Efficacy analyses were performed on the full analysis set (patients with baseline and at least one post-baseline UPDRS assessment) using last observation carried forward approach. Safety analyses were performed on the safety set (all patients who received at least one dose of study medication [placebo or rotigotine]). The “Selegiline+Placebo” versus “Selegiline+Rotigotine” treatment difference for the change from baseline to EoM (absolute and percent changes) in UPDRS scores were assessed using an analysis of covariance model with treatment and (pooled) site as factors and baseline UPDRS scores as the covariate. The UPDRS 20%, 25% and 30% responder rates were analyzed using asymptotic normal approximation methodology. As these are post hoc analyses, all statistical testing is considered exploratory and p-values<0.05 do not infer statistical significance.
Of the 610 patients who were randomized in the SP512 and SP513 studies to rotigotine or placebo, 603 were included in the full analysis set; 130/603 (21.6%) patients were receiving treatment with selegiline at stable dose at randomization and are included in the current analyses (“Selegiline+Placebo”: 46; “Selegiline+Rotigotine”: 84).
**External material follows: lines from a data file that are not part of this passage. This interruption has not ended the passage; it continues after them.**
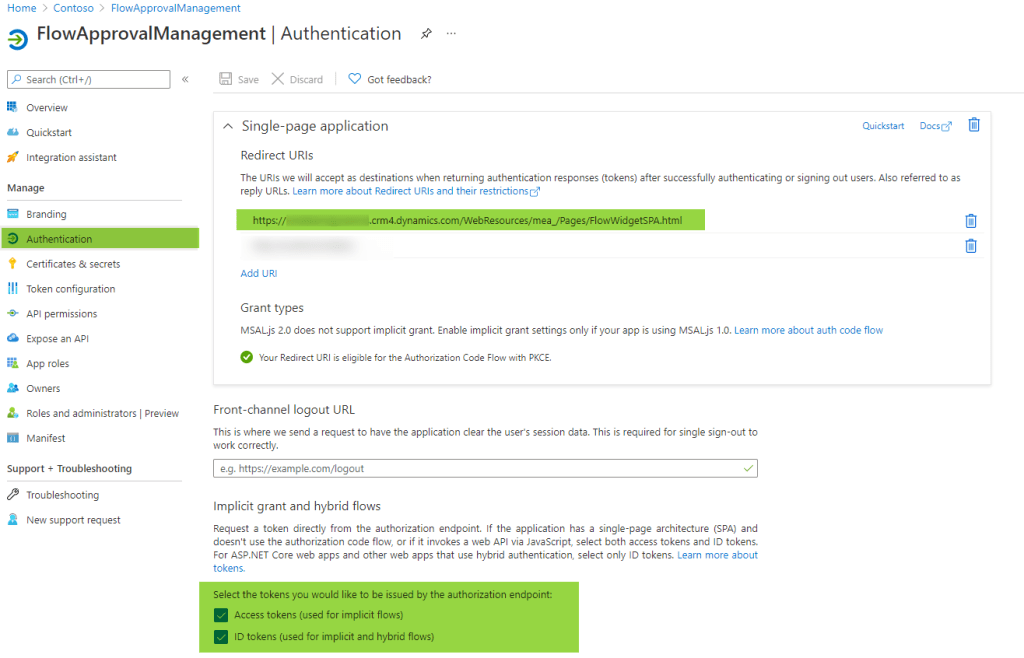Uncheck the Access tokens checkbox
Image resolution: width=1024 pixels, height=658 pixels.
[221, 615]
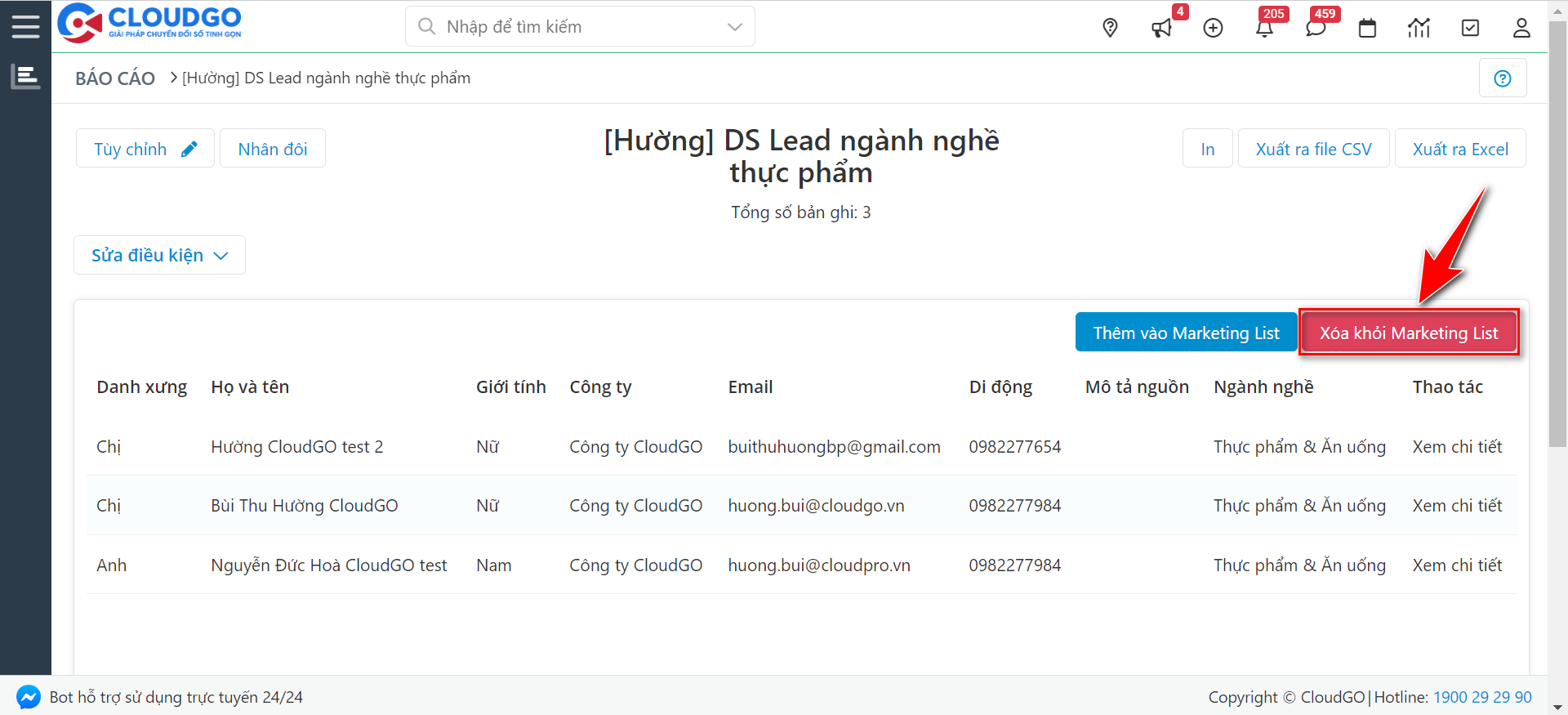This screenshot has width=1568, height=715.
Task: Click Xóa khỏi Marketing List button
Action: point(1409,333)
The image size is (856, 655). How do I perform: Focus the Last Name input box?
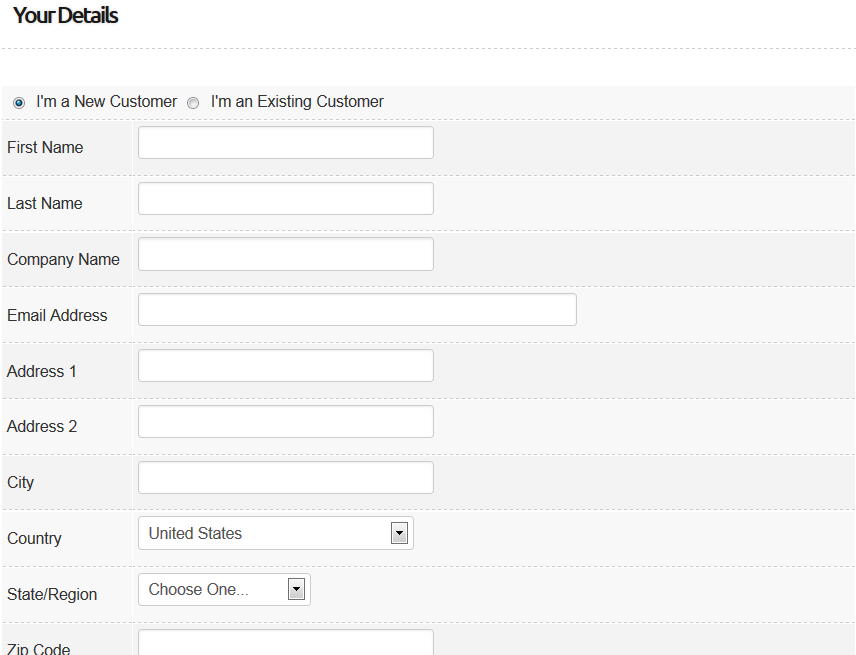coord(285,199)
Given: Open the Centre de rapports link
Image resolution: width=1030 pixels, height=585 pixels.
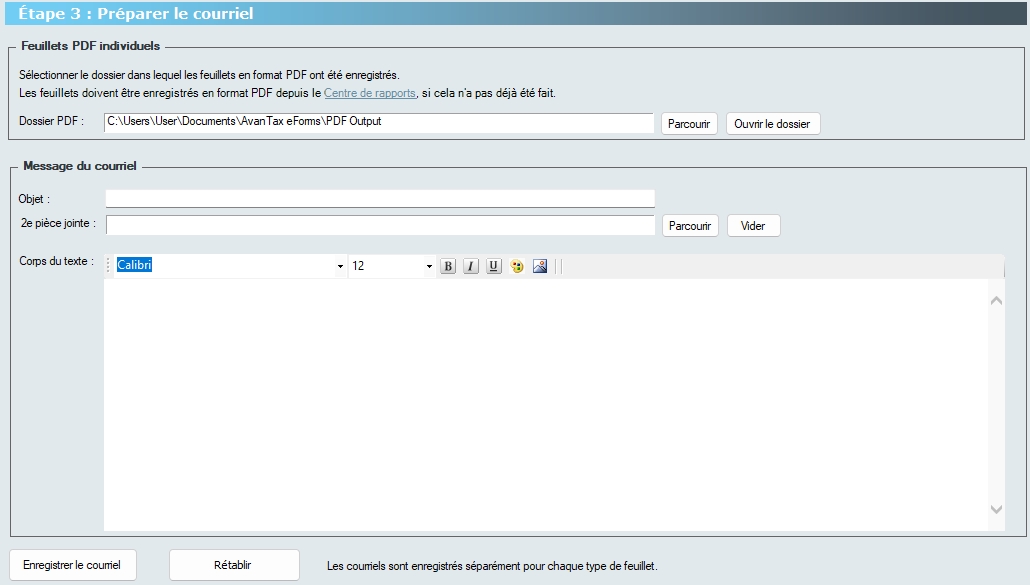Looking at the screenshot, I should click(x=369, y=93).
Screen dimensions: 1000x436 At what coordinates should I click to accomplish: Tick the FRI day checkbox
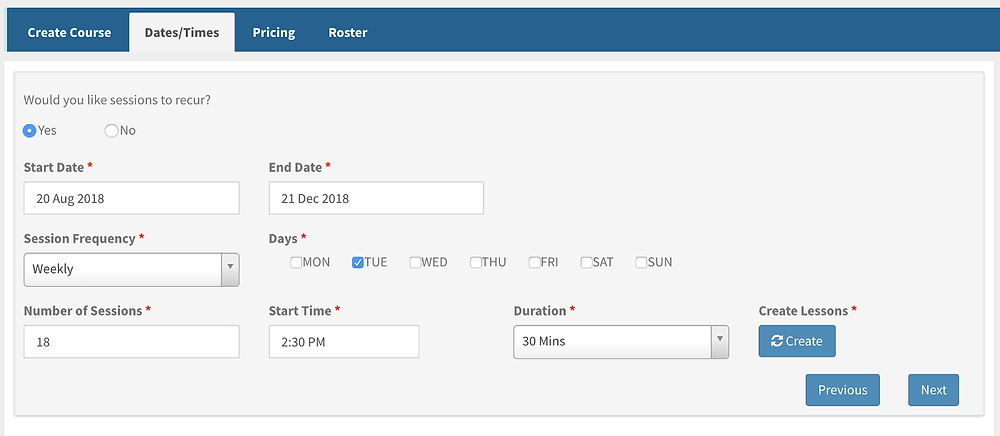click(534, 262)
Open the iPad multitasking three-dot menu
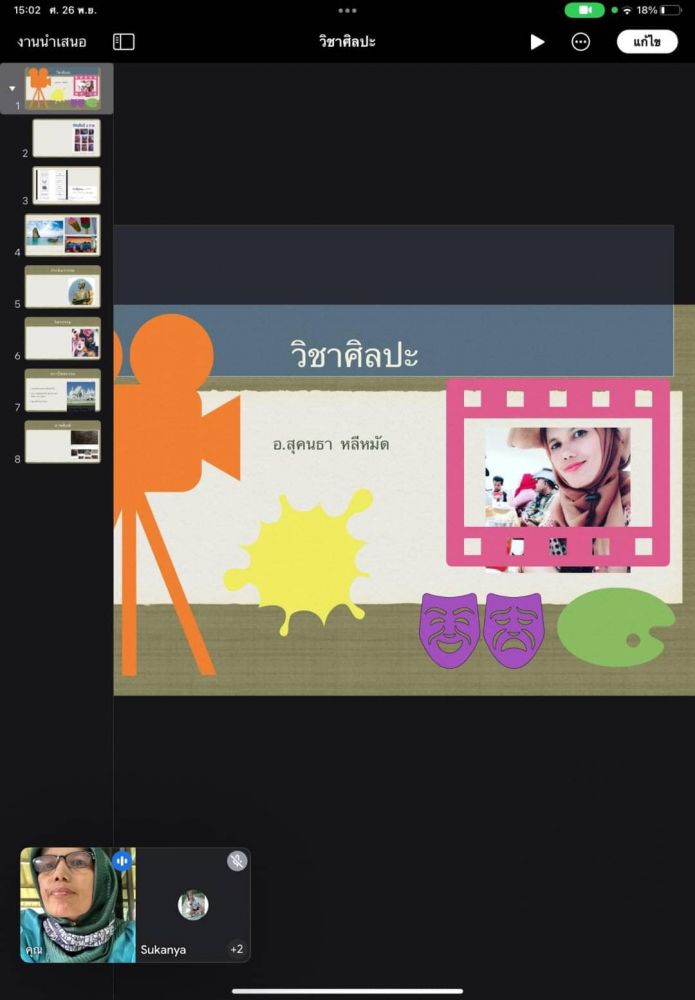Image resolution: width=695 pixels, height=1000 pixels. click(347, 10)
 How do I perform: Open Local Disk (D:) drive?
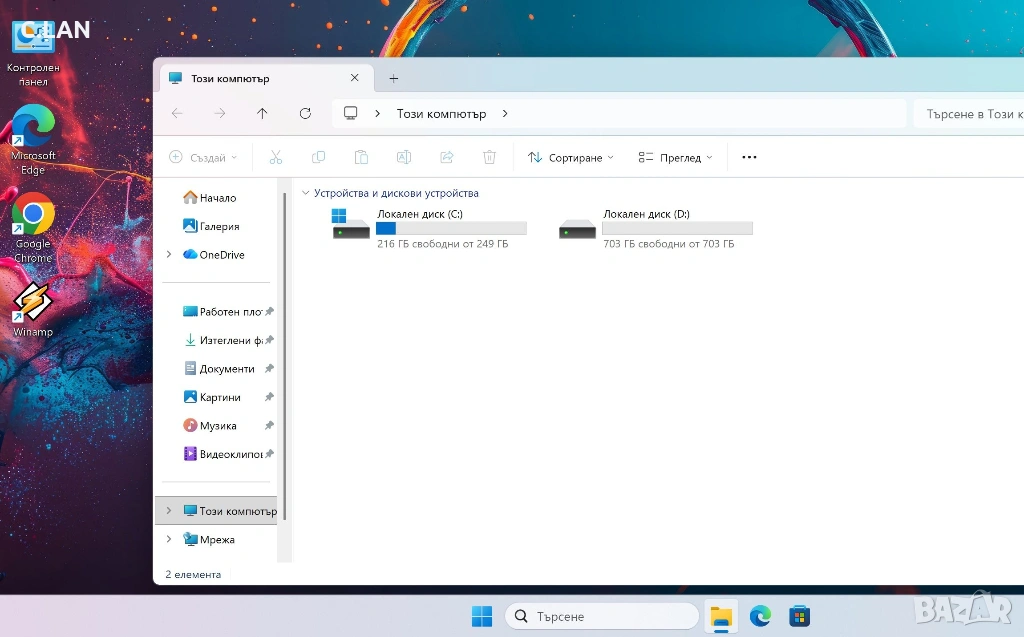[655, 228]
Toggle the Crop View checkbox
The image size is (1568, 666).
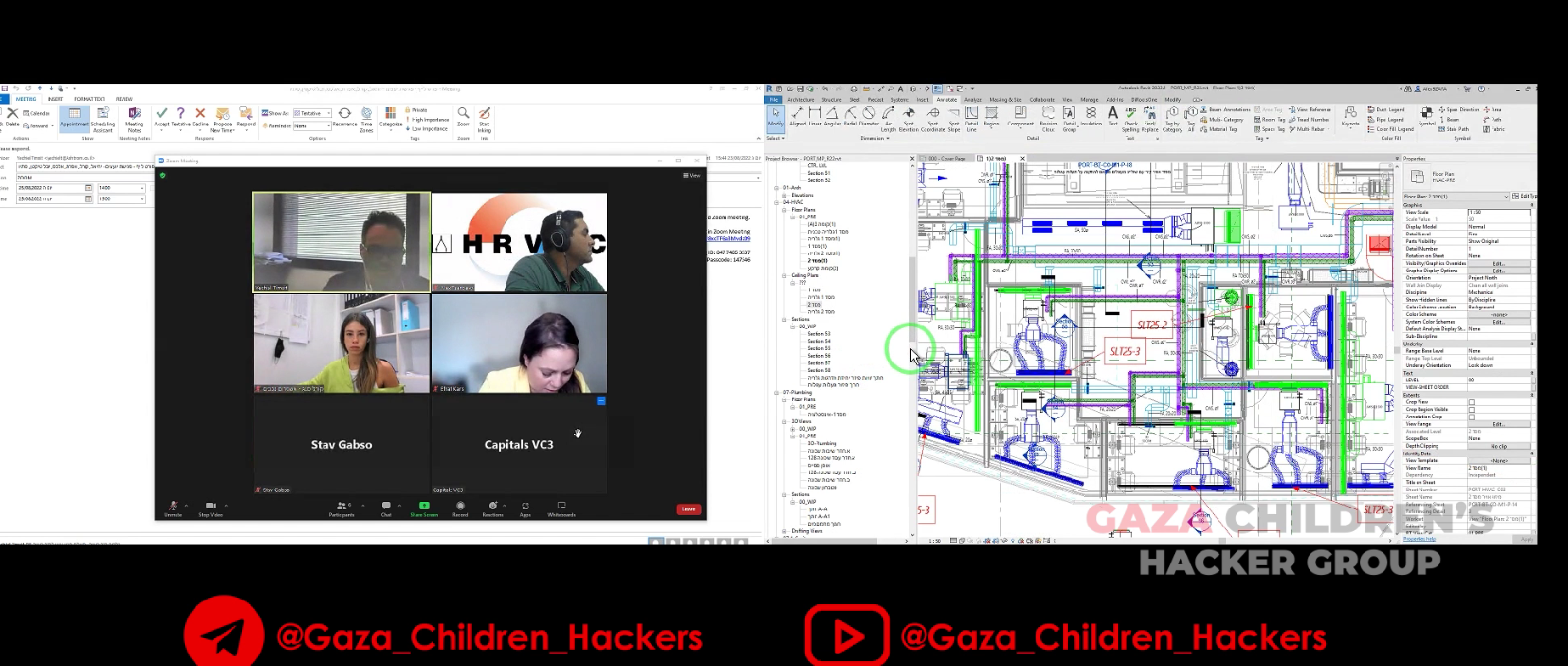(x=1471, y=403)
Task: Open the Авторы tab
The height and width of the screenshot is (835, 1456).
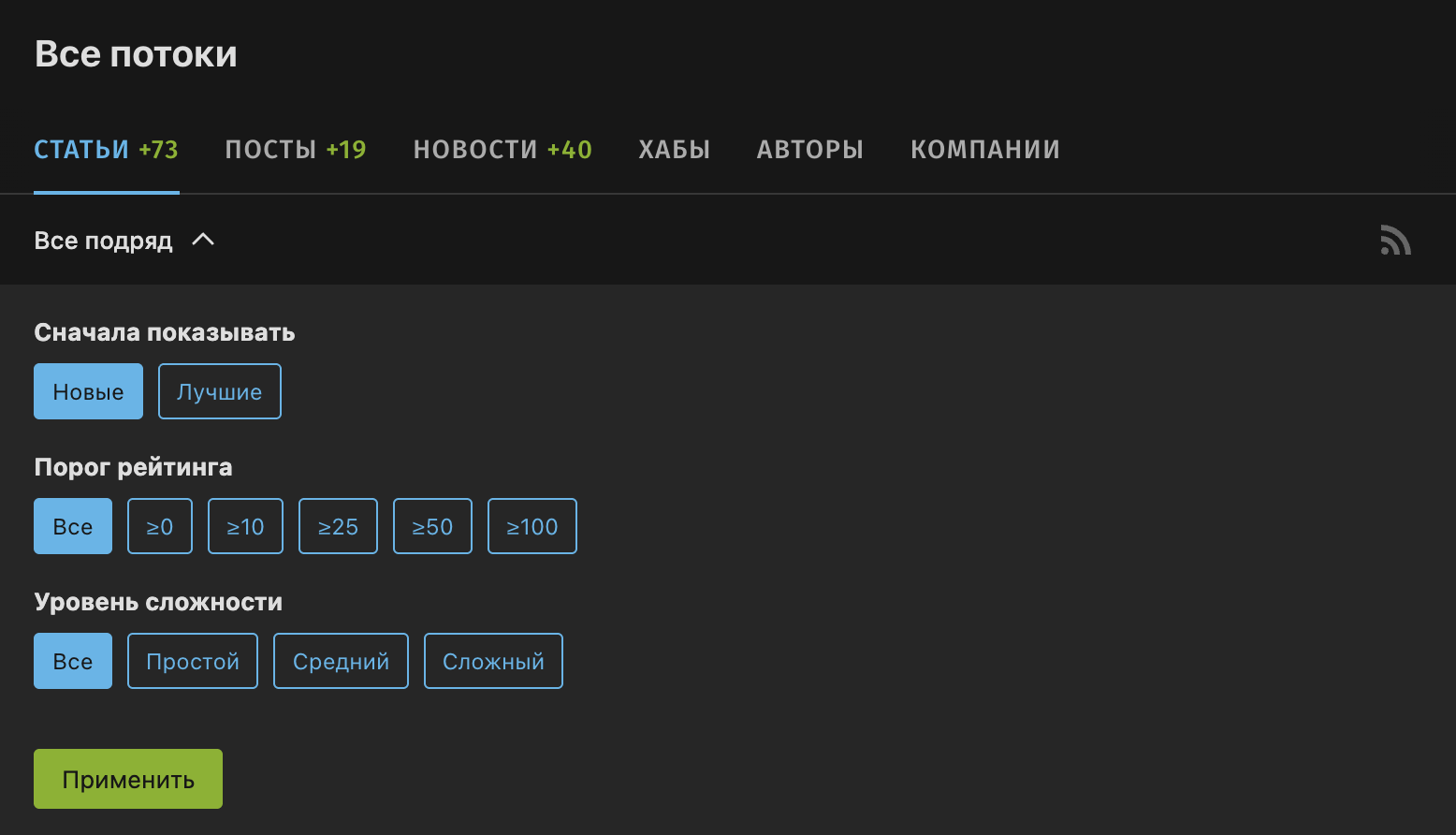Action: click(x=809, y=150)
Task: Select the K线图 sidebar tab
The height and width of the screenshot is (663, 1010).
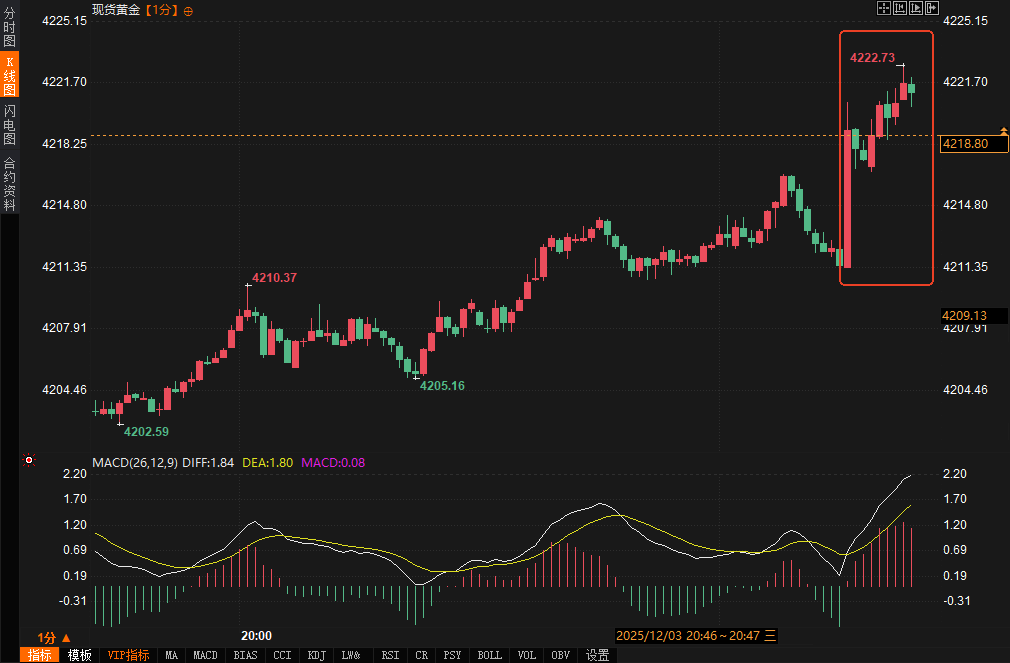Action: coord(9,75)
In total, 107/130 (82.3%) patients completed the study (“Selegiline+Placebo”: 39 [84.8%]; “Selegiline+Rotigotine”: 68 [81.0%]); the most common reason for premature discontinuation was AEs (“Selegiline+Placebo”: 3 [6.5%]; “Selegiline+Rotigotine”: 9 [10.7%]), followed by withdrawal of consent (4 [8.7%]; 4 [4.8%]), lack of efficacy (4 [8.7%]; 3 [3.6%]), unsatisfactory compliance (0; 1 [1.2%]) and other (0; 1 [1.2%]).
The demographics and baseline characteristics of the pooled study population, including mean selegiline dose, were similar between the treatment groups (Table 1), with the exception of gender: 76% of the “Selegiline+Placebo” patients and 56% of the “Selegiline+Rotigotine” patients were male. The mean ± standard deviation rotigotine dose during the maintenance phase was 16.2 ± 2.80 (median: 18.0; range: 4.5–18.0) mg/24 h.
Change from baseline to EoM in UPDRS scores
Absolute change from baseline to EoM in mean UPDRS II+III total score numerically improved in the “Selegiline+Rotigotine” group compared with the “Selegiline+Placebo” group; least squares (LS) mean (95% confidence interval [CI]) treatment difference: –5.76 (–9.71 to –1.82), p = 0.0045 (Fig. 1A). Absolute change from baseline to EoM in mean UPDRS III subscores also numerically improved in patients treated with rotigotine and selegiline compared with those treated with selegiline alone; LS mean (95% CI) treatment difference: –4.89 (–7.87 to –1.91), p = 0.0015 (Fig. 1B). UPDRS II scores indicated a small numerical improvement in the “Selegiline+Rotigotine” group; LS mean (95% CI) treatment difference: –0.88 (–2.23 to 0.46); p = 0.1965) (Fig. 1C).
Analysis by age: patients ≤65 years and > 65 years. A small numerical difference in baseline UPDRS scores was observed between older and younger patients; the older patient subgroup (i.e., patients > 65 years of age at study baseline) had higher (i.e., worse) mean UPDRS scores at baseline compared with the younger patients (Fig. 2).
In patients ≤65 years of age, absolute changes in all mean UPDRS scores indicated numerical improvements in the “Selegiline+Rotigotine” group compared with the “Selegiline+Placebo” group (Fig. 2). As with the results obtained for all patients, the largest numerical improvements in favor of “Selegiline+Rotigotine” were seen for the UPDRS II+III total score and UPDRS III subscore (Fig. 2A). In patients > 65 years of age, the differences in the absolute mean UPDRS scores between the “Selegiline+Rotigotine” groups and “Selegiline+Placebo” groups were less evident (Fig. 2B).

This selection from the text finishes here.